Inference on Optimal Policy Values and Other Irregular Functionals via Softmax Smoothing

Constructing confidence intervals for the value of an (unknown) optimal treatment policy is a fundamental problem in causal inference. Insight into the optimal policy value can guide the development of reward-maximizing, individualized treatment regimes. However, because the functional that defines the optimal value is non-differentiable, standard semi-parametric approaches for performing inference fail to be directly applicable. Many existing works circumvent non-differentiability by making the unrealistic assumption of zero probability of treatment non-response, i.e. that every unit responds (either positively or negatively) to an assigned treatment.

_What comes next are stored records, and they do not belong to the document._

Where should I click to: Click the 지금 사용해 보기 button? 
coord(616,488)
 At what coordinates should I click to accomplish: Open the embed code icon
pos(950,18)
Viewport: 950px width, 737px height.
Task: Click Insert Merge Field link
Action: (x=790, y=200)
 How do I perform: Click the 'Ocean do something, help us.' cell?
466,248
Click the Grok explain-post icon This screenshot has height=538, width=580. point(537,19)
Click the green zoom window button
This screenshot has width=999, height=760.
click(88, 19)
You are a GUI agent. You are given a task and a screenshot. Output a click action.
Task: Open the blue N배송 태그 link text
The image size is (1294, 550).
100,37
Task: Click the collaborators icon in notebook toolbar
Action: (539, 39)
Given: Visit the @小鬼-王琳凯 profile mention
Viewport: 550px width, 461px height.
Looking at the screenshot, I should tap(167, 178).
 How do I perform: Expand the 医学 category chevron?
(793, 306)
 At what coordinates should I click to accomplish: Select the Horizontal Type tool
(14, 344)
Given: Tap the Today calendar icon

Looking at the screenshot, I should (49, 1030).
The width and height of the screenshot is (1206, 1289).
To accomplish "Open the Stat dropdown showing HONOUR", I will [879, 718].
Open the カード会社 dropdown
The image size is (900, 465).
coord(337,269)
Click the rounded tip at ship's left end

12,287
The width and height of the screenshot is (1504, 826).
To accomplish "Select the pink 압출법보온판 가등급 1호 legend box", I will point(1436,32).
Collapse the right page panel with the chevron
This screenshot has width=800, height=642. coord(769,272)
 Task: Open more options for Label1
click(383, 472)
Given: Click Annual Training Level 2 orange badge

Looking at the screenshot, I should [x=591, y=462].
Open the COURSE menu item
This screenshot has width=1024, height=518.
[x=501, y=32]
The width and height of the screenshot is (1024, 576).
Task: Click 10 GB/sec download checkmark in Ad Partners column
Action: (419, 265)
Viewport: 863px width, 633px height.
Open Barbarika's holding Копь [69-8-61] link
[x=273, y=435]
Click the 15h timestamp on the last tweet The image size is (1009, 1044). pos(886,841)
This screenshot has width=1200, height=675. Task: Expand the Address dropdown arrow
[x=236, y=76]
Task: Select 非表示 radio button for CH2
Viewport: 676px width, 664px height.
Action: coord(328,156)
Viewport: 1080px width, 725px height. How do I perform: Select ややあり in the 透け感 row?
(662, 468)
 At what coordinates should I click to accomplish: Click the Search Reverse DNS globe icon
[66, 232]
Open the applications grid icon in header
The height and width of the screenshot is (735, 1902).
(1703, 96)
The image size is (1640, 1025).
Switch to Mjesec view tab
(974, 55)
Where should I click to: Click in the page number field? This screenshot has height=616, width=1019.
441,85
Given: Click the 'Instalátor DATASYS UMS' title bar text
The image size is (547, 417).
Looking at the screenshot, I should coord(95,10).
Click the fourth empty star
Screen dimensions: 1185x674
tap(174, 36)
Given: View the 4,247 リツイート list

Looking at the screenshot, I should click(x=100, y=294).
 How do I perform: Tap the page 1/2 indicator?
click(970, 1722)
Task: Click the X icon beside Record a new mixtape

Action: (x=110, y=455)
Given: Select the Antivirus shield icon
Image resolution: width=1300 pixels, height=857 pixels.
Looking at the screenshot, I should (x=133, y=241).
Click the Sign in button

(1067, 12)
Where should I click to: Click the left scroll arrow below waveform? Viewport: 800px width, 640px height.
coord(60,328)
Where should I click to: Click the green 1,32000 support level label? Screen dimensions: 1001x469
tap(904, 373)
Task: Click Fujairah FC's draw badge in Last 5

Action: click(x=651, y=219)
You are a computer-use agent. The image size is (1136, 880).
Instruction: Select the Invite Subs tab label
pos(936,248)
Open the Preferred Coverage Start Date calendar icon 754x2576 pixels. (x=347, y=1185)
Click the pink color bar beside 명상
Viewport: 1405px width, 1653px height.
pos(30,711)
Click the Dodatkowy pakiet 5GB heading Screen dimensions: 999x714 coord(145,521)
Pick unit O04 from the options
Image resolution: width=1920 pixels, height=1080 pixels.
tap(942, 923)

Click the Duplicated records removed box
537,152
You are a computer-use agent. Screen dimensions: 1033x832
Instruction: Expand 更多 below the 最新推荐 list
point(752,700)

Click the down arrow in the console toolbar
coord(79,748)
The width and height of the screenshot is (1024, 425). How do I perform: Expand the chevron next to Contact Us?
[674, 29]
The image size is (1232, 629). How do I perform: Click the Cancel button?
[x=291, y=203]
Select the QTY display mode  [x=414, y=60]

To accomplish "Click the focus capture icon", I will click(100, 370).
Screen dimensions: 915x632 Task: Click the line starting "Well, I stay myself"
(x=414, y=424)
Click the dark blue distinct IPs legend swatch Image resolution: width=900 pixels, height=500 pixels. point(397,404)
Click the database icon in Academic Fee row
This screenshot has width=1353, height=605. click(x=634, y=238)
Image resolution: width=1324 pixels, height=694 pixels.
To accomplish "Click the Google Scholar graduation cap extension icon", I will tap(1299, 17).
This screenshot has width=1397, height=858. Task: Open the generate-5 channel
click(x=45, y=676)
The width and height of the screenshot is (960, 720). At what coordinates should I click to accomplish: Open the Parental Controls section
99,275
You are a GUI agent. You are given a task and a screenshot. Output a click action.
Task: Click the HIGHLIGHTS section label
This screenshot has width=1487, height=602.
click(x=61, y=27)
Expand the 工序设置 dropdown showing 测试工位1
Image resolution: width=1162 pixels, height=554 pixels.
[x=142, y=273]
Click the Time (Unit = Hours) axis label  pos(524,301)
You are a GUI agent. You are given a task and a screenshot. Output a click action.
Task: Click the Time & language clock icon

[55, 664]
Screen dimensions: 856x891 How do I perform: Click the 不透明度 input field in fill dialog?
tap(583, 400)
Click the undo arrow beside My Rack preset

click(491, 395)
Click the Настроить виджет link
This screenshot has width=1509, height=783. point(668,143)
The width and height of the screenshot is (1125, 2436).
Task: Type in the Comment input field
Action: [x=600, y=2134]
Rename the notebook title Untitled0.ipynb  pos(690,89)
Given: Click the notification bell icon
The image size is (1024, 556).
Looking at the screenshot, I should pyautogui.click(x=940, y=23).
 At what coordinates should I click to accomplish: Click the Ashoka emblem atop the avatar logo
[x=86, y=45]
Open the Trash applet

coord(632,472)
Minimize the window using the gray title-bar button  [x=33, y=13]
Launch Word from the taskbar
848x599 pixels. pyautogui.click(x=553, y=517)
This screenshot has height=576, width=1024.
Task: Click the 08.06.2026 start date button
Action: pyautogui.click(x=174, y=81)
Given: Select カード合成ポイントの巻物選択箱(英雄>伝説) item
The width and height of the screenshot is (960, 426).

Further, works that don't circumvent this restriction rely on refitting nuisance models a number of times proportional to the sample size. In this paper, we construct and analyze a simple, softmax smoothing-based estimator for the value of an optimal treatment policy. Our estimator applies in both static and dynamic treatment regimes, only requires fitting a constant number of nuisance models, and is statistically efficient when there is zero probability of non-response to treatment. Also, while our estimator does not require making semi-parametric restrictions, it can exploit them when they exist. We further show how our softmax smoothing approach can be used to estimate general parameters that are specified as a maximum of scores involving nuisance components, and look at conditional Balke and Pearl bounds and $L^1$ calibration error as salient examples.